Mark Hughes: Same assistants, same results?
Written by Simon Austin — March 16, 2018
PERHAPS the least surprising thing about Mark Hughes’ appointment at Southampton this week was that he brought assistants Mark Bowen and Eddie Niedzwiecki with him to St Mary's.
This is the seventh club Hughes has worked at during a 19-year managerial career - and the duo have been alongside him at every juncture. Hughes and Bowen were team-mates for Wales Under-15s in the 1970s and, along with keeper Niedzwiecki, played together for the senior side a decade later.
When Hughes, a legendary player for club and country, was appointed Wales manager in 1999, he brought his friends onto the coaching staff as well. Since then, they've been with him every step of the way - at Blackburn, Manchester City, Fulham, QPR, Stoke and now Southampton.
There have been little spells elsewhere, for Bowen in particular, who worked alongside Steve Bruce at Crystal Palace and Birmingham, but the fact remains - everywhere that Hughes has been, his two sidekicks have been there too.
And it begs the question: What is the evolution of Mark Hughes as a manager? Will Southampton basically be getting the same boss who was sacked two months ago by Stoke?
Dr Dan Parnell and Dr Paul Widdop have done extensive research on networks in football and have found that relationships - friends, family, past colleagues and historical trusted connections - tend to trump rational decisions.
“The network can become one of people who see the same things, think the same way and share the same information," they wrote in a piece for TGG last year.
“If a group shares strong relationships and all the individuals are relatively similar, there will be many redundant connections regurgitating the same information, which stifles creativity and innovation.”
This is not to decry Hughes' managerial record, because he has had highs as well as lows during his career. But has he really evolved? Does he have assistants who will challenge him or make him think in different ways?
Contrast his approach with that of his old mentor at Manchester United, Sir Alex Ferguson. The Scot had seven different assistants - Archie Knox, Brian Kidd, Steve McClaren, Jimmy Ryan, Carlos Queiroz, Walter Smith and Mike Phelan - during his 27-year tenure at Old Trafford.
Nearly all of them went on to become managers in their own right, which was a mark both of the calibre of the individuals and also the fact that Ferguson was not afraid to have strong-minded and ambitious men alongside him.
In the case of Queiroz, the appointment was made following a formal recruitment process - something which is still very rare in football.
“When Carlos came in for his interview, he was absolutely immaculate,” Ferguson remembered. “What you are looking for in an assistant is someone you can trust, who is hard working; someone with imagination who has intensity and concentration.”
Similarly, Rene Meulensteen had never met the Scot before he arrived for interview about a job at the club’s Academy. The Dutchman rose through the ranks to become first-team coach for six years, before going on to a Premier League manager’s job of his own.
Now, you might say it’s unfair to compare Hughes with Ferguson.
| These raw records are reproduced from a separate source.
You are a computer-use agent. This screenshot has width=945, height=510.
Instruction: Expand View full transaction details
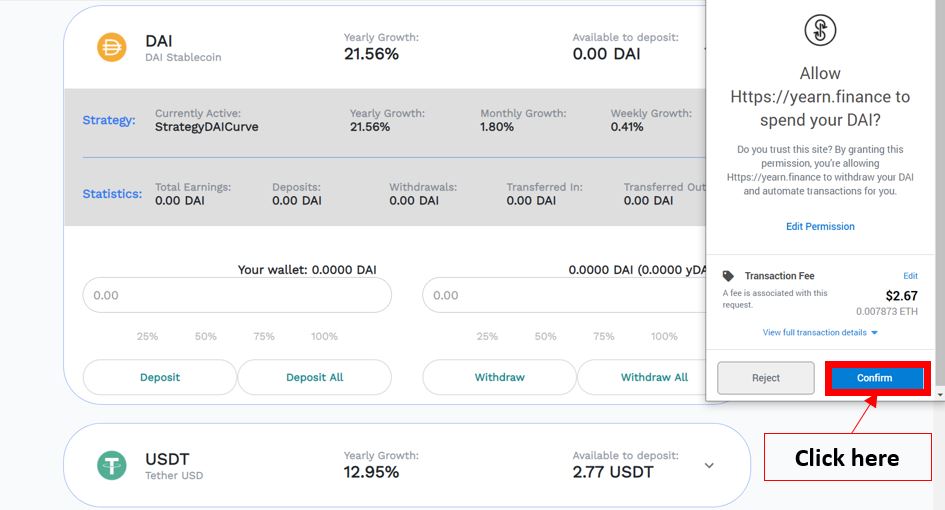(x=820, y=332)
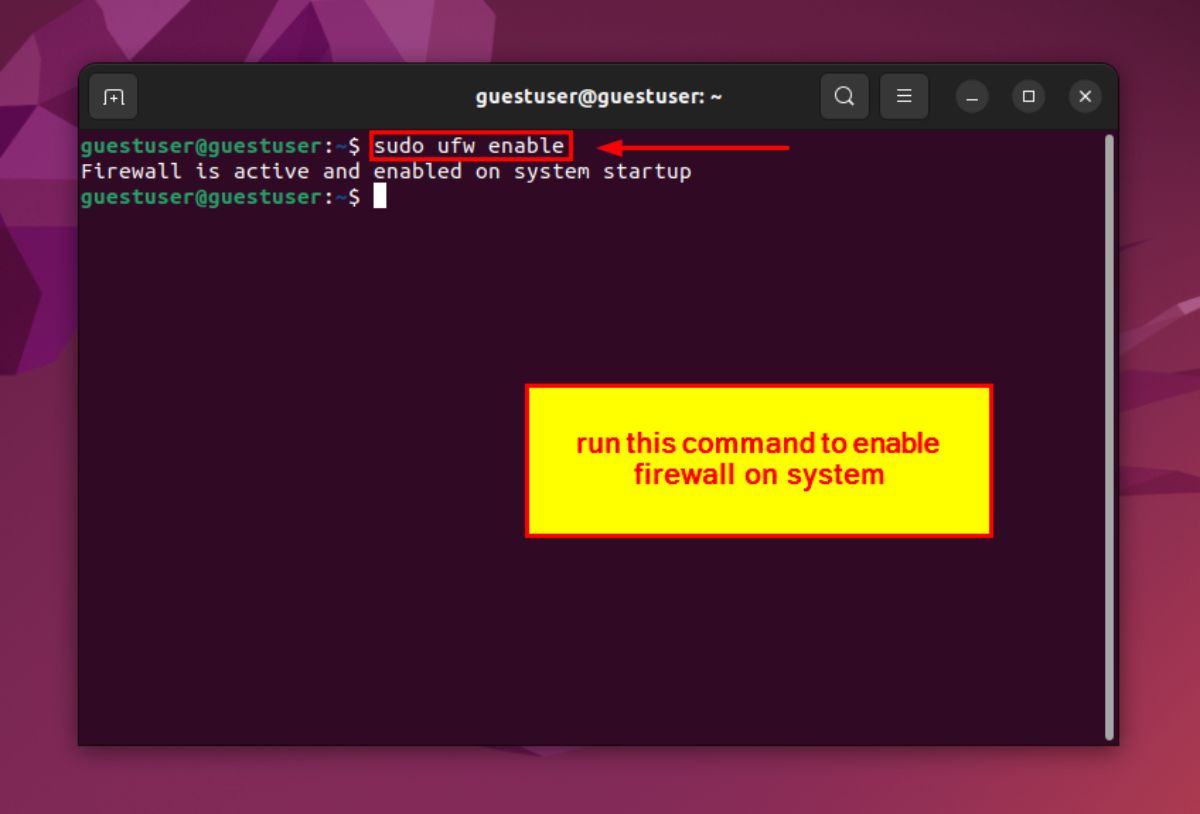Select the new tab icon in titlebar
The height and width of the screenshot is (814, 1200).
point(113,96)
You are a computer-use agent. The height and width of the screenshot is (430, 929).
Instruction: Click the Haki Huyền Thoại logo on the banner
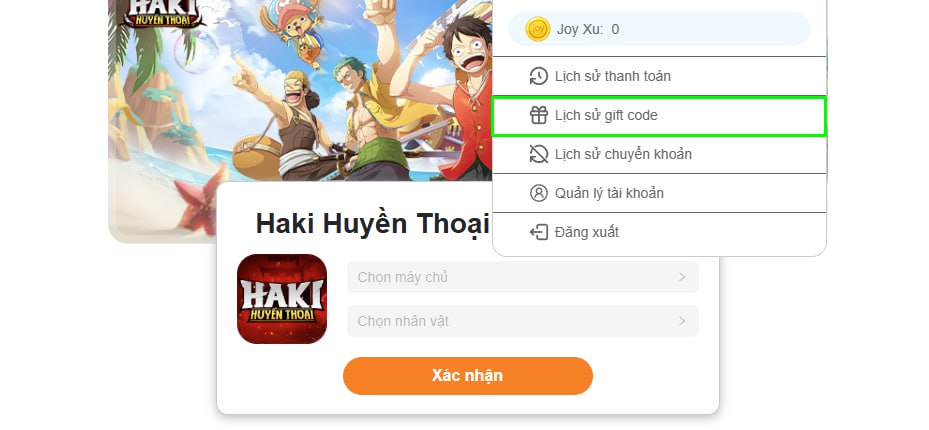click(163, 13)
After all, one is a managerial great who was at the same club for 27 years. The other isn’t.
But the principles remain. Ferguson wasn't afraid to make changes to stay ahead of the game. He realised football was constantly changing, that he had to as well, and that evolving his staff was a key part of the process.
The final word here goes to Tony Strudwick, Wales’ new Head of Performance, who was part of Ferguson’s inner circle for six years.
“During his tenure at Man United, Sir Alex was continually updating and trying to be innovative,” Strudwick told TGG.
“When he first came down from Aberdeen [in 1986] he was initiating things like pre-match meals. He was always looking around to see where the next innovations could come from.
“He brought foreign coaches, Rene Meulensteen and Carlos Queiroz, into his team, so he was always looking to get the edge there. And towards the end he brought in someone to look at visual cognitive coaching, which was well before anyone else. He was constantly evolving."
Update (17.03.18): Spencer Prior, the former Leicester City and Manchester City defender who managed the Thailand women's team until last year, made a good point about this piece on LinkedIn. There is a difference between a manager who has been in place for a long time, and who feels secure in his position, like Ferguson; and someone coming into a new job, like Hughes.
He wrote: "Disagree 100%.
When you take a job you MUST have your own staff around you. It’s a lesson I’ve learned from working in Thailand, and not taking my own staff.
Archie Knox went with Sir Alex to Man Utd, and it was after that he went out on his own. As did those that followed at Utd.
This says more about the ambitions of the assistant than the manager. Of course the manager is going to surround himself with staff he trusts....especially here in Australia where there are so few jobs."